Installation Guide

`Copyright © 2023 by Symetry, Inc. 14 Pine Street, Ste 6 Morristown, NJ 07960 All Rights Reserved May 15th, 2023

Introduction

This guide describes how to install, upgrade and configure the SymetryML suite of applications. For simplicity, the application comes prepackaged with Jetty 9.4.49. For additional information, refer to the following documents:

Files in the SymetryML Package

The following table lists the files in the SymetryML-6.1.tar.gz package.

Type
Name
Description

File

jetty

/etc/init.d/ Linux service file.

Folder

jetty-distribution-9.4.49.v20220914

Contains a fully functioning Jetty application with pre-installed SymetryML application in the webapps folder.

File

README.txt

List all files in this release.

File

Release-Notes.txt

Release Note.

File

symetry.tar.gz

Archive file that contains support files needed by SymetryML. It should normally be decompressed in the /opt/symetry directory. Those support files are needed to:

- communicate with a Spark cluster. - support native GPU support - use SymetryML with Python

- run a Symetry Kafka Stream Application

Please consult the installation guide for Spark and GPU for additional details.

Installation

Assumptions

This section assumes you have the following files:

  • SymetryML package: SymetryML-{VERSION}-tar.gz

  • SymetryML license file: sym.lic.

  • Redis with version greater or equal to 2.8.19 installed and available at port 6379 - or available on another computer

  • Java JDK 11 is installed.

Installation Procedure

After making sure that the base requirements are covered, perform the following procedure:

  1. Decompress SymetryML-6.1-tar.gz.

  2. Add Jetty user:

    • useradd jetty

    • usermod -aG wheel jetty

  3. Add to .bashrc in /home/jetty

    • export JAVA_HOME=/opt/jdk

    • export PATH=$JAVA_HOME/bin:$PATH

    • export LD_LIBRARY_PATH=$LD_LIBRARY_PATH:/opt/symetry/nativelib:/usr/local/cuda/lib64

  4. cp jetty-distribution-9.4.49.v20220914 to /opt/.

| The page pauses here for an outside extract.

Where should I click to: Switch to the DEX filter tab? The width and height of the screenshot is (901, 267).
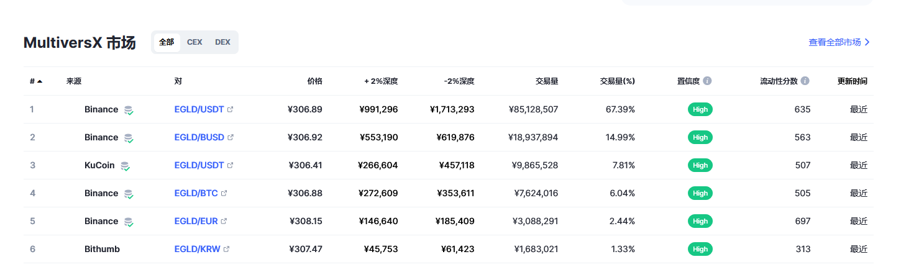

  5. Allowing jetty to write logs in the sub directory:

    • chown -R jetty:jetty jetty-distribution-9.4.49.v20220914

  6. Create a symbolic link to jetty-distribution-9.4.49.v20220914 named /opt/jetty.

  7. From root directory, decompress the symetry.tar.gz file and ensure its contents are in /opt/symetry. Please consult the directory tree located at the bottom of this Installation** _Procedure**_ to ensure your /opt/symetry resembles the directory tree illustrated.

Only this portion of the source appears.